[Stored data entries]
....................

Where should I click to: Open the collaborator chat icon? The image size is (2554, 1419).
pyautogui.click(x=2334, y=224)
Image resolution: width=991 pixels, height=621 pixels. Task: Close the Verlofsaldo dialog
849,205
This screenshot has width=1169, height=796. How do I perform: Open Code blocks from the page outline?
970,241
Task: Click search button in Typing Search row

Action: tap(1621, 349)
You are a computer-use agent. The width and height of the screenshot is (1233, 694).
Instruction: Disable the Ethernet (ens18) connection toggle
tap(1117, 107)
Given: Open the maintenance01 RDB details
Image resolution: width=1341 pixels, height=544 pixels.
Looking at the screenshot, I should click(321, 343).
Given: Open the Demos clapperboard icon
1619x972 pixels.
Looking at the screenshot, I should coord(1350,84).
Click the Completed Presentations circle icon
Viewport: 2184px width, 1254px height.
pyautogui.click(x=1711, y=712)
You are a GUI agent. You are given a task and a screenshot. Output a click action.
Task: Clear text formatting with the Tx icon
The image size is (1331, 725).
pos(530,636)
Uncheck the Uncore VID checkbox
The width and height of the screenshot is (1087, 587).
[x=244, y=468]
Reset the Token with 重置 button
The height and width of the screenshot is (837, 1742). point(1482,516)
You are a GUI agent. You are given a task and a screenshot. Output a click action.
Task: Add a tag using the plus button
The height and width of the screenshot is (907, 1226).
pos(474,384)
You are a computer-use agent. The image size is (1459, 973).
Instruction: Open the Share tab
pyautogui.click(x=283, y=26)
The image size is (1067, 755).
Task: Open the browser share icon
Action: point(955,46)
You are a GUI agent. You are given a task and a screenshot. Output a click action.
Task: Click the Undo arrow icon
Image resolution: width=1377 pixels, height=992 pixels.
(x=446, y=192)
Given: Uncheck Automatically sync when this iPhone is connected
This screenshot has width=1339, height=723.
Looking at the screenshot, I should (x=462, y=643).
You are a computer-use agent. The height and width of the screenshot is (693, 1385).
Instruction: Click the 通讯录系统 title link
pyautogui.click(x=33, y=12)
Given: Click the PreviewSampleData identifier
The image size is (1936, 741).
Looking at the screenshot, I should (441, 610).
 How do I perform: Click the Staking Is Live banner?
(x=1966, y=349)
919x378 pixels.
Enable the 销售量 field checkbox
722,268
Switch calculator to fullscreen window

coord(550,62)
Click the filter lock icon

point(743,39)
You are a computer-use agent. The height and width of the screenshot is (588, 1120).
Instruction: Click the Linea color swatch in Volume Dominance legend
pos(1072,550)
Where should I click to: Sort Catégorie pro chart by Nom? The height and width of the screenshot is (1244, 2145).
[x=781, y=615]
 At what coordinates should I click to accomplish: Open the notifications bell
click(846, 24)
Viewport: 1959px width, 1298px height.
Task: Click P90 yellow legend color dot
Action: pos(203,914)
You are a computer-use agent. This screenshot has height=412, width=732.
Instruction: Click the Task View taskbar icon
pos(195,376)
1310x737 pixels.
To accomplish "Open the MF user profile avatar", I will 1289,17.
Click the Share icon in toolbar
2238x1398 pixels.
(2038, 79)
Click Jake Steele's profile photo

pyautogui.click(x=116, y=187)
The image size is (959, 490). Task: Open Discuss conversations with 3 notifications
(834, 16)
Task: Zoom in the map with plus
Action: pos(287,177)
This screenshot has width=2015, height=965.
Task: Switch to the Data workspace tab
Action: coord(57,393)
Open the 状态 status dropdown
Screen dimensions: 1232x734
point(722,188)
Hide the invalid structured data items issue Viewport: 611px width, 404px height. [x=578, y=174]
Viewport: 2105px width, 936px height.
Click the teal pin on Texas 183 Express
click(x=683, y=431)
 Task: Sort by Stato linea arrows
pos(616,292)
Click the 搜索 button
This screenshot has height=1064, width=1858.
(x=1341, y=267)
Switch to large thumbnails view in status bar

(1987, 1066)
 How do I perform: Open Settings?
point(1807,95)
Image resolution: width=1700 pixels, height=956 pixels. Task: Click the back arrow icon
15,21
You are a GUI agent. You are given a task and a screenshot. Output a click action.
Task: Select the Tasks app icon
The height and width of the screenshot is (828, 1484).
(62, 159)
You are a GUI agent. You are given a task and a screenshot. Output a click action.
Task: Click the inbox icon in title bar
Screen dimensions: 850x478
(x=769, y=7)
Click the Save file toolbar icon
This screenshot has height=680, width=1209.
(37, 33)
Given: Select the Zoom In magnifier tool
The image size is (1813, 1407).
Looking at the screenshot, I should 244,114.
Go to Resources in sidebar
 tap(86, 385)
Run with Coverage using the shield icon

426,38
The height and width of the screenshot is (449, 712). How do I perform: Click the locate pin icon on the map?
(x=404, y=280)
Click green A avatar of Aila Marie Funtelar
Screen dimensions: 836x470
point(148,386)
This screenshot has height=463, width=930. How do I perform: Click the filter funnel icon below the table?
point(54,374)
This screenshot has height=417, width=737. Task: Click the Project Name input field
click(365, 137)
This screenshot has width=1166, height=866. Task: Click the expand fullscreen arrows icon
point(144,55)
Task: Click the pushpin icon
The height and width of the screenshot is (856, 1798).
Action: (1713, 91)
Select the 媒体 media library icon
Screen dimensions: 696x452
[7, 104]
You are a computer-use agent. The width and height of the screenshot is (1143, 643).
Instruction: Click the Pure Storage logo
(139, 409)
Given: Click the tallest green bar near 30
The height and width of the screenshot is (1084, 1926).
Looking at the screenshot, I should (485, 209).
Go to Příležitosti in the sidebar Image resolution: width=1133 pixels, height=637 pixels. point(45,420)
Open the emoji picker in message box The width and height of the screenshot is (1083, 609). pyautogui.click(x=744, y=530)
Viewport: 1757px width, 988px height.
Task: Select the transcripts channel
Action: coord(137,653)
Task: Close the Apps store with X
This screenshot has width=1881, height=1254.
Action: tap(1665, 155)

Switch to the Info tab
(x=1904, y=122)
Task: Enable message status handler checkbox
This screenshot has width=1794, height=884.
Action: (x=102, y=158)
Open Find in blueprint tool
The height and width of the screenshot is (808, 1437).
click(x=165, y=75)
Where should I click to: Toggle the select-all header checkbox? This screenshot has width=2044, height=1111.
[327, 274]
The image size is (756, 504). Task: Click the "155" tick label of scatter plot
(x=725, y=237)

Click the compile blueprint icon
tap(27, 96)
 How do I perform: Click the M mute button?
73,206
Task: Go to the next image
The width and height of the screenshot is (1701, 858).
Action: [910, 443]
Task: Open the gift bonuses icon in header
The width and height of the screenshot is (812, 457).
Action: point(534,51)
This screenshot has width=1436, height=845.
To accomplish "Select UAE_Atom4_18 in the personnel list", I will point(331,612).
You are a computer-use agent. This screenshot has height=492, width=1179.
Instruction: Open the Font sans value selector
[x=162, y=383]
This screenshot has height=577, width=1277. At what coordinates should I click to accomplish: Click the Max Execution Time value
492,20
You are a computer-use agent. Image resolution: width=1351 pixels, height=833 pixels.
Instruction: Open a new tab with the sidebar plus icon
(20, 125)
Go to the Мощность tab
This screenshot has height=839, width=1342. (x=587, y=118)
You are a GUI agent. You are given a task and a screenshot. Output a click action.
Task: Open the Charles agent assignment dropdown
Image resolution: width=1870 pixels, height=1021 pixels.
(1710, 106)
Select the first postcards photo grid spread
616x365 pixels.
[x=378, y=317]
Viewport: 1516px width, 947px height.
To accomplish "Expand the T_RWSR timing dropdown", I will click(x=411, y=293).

....................

• _Work task_: Without changing a word, print all of the entries above.

• _Answer section_:
Where should I click to: Open the collaborator chat icon? The image size is (2554, 1419).
pyautogui.click(x=2334, y=224)
Image resolution: width=991 pixels, height=621 pixels. Task: Close the Verlofsaldo dialog
849,205
This screenshot has width=1169, height=796. How do I perform: Open Code blocks from the page outline?
970,241
Task: Click search button in Typing Search row

Action: tap(1621, 349)
You are a computer-use agent. The width and height of the screenshot is (1233, 694).
Instruction: Disable the Ethernet (ens18) connection toggle
tap(1117, 107)
Given: Open the maintenance01 RDB details
Image resolution: width=1341 pixels, height=544 pixels.
Looking at the screenshot, I should click(321, 343).
Given: Open the Demos clapperboard icon
1619x972 pixels.
Looking at the screenshot, I should coord(1350,84).
Click the Completed Presentations circle icon
Viewport: 2184px width, 1254px height.
pyautogui.click(x=1711, y=712)
You are a GUI agent. You are given a task and a screenshot. Output a click action.
Task: Clear text formatting with the Tx icon
The image size is (1331, 725).
pos(530,636)
Uncheck the Uncore VID checkbox
The width and height of the screenshot is (1087, 587).
[x=244, y=468]
Reset the Token with 重置 button
The height and width of the screenshot is (837, 1742). point(1482,516)
You are a GUI agent. You are given a task and a screenshot. Output a click action.
Task: Add a tag using the plus button
The height and width of the screenshot is (907, 1226).
pos(474,384)
You are a computer-use agent. The image size is (1459, 973).
Instruction: Open the Share tab
pyautogui.click(x=283, y=26)
The image size is (1067, 755).
Task: Open the browser share icon
Action: point(955,46)
You are a GUI agent. You are given a task and a screenshot. Output a click action.
Task: Click the Undo arrow icon
Image resolution: width=1377 pixels, height=992 pixels.
(x=446, y=192)
Given: Uncheck Automatically sync when this iPhone is connected
This screenshot has width=1339, height=723.
Looking at the screenshot, I should (x=462, y=643).
You are a computer-use agent. The height and width of the screenshot is (693, 1385).
Instruction: Click the 通讯录系统 title link
pyautogui.click(x=33, y=12)
Given: Click the PreviewSampleData identifier
The image size is (1936, 741).
Looking at the screenshot, I should (441, 610).
 How do I perform: Click the Staking Is Live banner?
(x=1966, y=349)
919x378 pixels.
Enable the 销售量 field checkbox
722,268
Switch calculator to fullscreen window

coord(550,62)
Click the filter lock icon

point(743,39)
You are a computer-use agent. The height and width of the screenshot is (588, 1120).
Instruction: Click the Linea color swatch in Volume Dominance legend
pos(1072,550)
Where should I click to: Sort Catégorie pro chart by Nom? The height and width of the screenshot is (1244, 2145).
[x=781, y=615]
 At what coordinates should I click to accomplish: Open the notifications bell
click(846, 24)
Viewport: 1959px width, 1298px height.
Task: Click P90 yellow legend color dot
Action: pos(203,914)
You are a computer-use agent. This screenshot has height=412, width=732.
Instruction: Click the Task View taskbar icon
pos(195,376)
1310x737 pixels.
To accomplish "Open the MF user profile avatar", I will 1289,17.
Click the Share icon in toolbar
2238x1398 pixels.
(2038, 79)
Click Jake Steele's profile photo

pyautogui.click(x=116, y=187)
The image size is (959, 490). Task: Open Discuss conversations with 3 notifications
(834, 16)
Task: Zoom in the map with plus
Action: pos(287,177)
This screenshot has width=2015, height=965.
Task: Switch to the Data workspace tab
Action: coord(57,393)
Open the 状态 status dropdown
Screen dimensions: 1232x734
point(722,188)
Hide the invalid structured data items issue Viewport: 611px width, 404px height. [x=578, y=174]
Viewport: 2105px width, 936px height.
Click the teal pin on Texas 183 Express
click(x=683, y=431)
 Task: Sort by Stato linea arrows
pos(616,292)
Click the 搜索 button
This screenshot has height=1064, width=1858.
(x=1341, y=267)
Switch to large thumbnails view in status bar

(1987, 1066)
 How do I perform: Open Settings?
point(1807,95)
Image resolution: width=1700 pixels, height=956 pixels. Task: Click the back arrow icon
15,21
You are a GUI agent. You are given a task and a screenshot. Output a click action.
Task: Select the Tasks app icon
The height and width of the screenshot is (828, 1484).
(62, 159)
You are a GUI agent. You are given a task and a screenshot. Output a click action.
Task: Click the inbox icon in title bar
Screen dimensions: 850x478
(x=769, y=7)
Click the Save file toolbar icon
This screenshot has height=680, width=1209.
(37, 33)
Given: Select the Zoom In magnifier tool
The image size is (1813, 1407).
Looking at the screenshot, I should 244,114.
Go to Resources in sidebar
 tap(86, 385)
Run with Coverage using the shield icon

426,38
The height and width of the screenshot is (449, 712). How do I perform: Click the locate pin icon on the map?
(x=404, y=280)
Click green A avatar of Aila Marie Funtelar
Screen dimensions: 836x470
point(148,386)
This screenshot has height=463, width=930. How do I perform: Click the filter funnel icon below the table?
point(54,374)
This screenshot has height=417, width=737. Task: Click the Project Name input field
click(365, 137)
This screenshot has width=1166, height=866. Task: Click the expand fullscreen arrows icon
point(144,55)
Task: Click the pushpin icon
The height and width of the screenshot is (856, 1798).
Action: (1713, 91)
Select the 媒体 media library icon
Screen dimensions: 696x452
[7, 104]
You are a computer-use agent. The width and height of the screenshot is (1143, 643).
Instruction: Click the Pure Storage logo
(139, 409)
Given: Click the tallest green bar near 30
The height and width of the screenshot is (1084, 1926).
Looking at the screenshot, I should (485, 209).
Go to Příležitosti in the sidebar Image resolution: width=1133 pixels, height=637 pixels. point(45,420)
Open the emoji picker in message box The width and height of the screenshot is (1083, 609). pyautogui.click(x=744, y=530)
Viewport: 1757px width, 988px height.
Task: Select the transcripts channel
Action: coord(137,653)
Task: Close the Apps store with X
This screenshot has width=1881, height=1254.
Action: tap(1665, 155)

Switch to the Info tab
(x=1904, y=122)
Task: Enable message status handler checkbox
This screenshot has width=1794, height=884.
Action: (x=102, y=158)
Open Find in blueprint tool
The height and width of the screenshot is (808, 1437).
click(x=165, y=75)
Where should I click to: Toggle the select-all header checkbox? This screenshot has width=2044, height=1111.
[327, 274]
The image size is (756, 504). Task: Click the "155" tick label of scatter plot
(x=725, y=237)

Click the compile blueprint icon
tap(27, 96)
 How do I perform: Click the M mute button?
73,206
Task: Go to the next image
The width and height of the screenshot is (1701, 858).
Action: [910, 443]
Task: Open the gift bonuses icon in header
The width and height of the screenshot is (812, 457).
Action: point(534,51)
This screenshot has width=1436, height=845.
To accomplish "Select UAE_Atom4_18 in the personnel list", I will point(331,612).
You are a computer-use agent. This screenshot has height=492, width=1179.
Instruction: Open the Font sans value selector
[x=162, y=383]
This screenshot has height=577, width=1277. At what coordinates should I click to accomplish: Click the Max Execution Time value
492,20
You are a computer-use agent. Image resolution: width=1351 pixels, height=833 pixels.
Instruction: Open a new tab with the sidebar plus icon
(20, 125)
Go to the Мощность tab
This screenshot has height=839, width=1342. (x=587, y=118)
You are a GUI agent. You are given a task and a screenshot. Output a click action.
Task: Open the Charles agent assignment dropdown
Image resolution: width=1870 pixels, height=1021 pixels.
(1710, 106)
Select the first postcards photo grid spread
616x365 pixels.
[x=378, y=317]
Viewport: 1516px width, 947px height.
To accomplish "Expand the T_RWSR timing dropdown", I will click(x=411, y=293).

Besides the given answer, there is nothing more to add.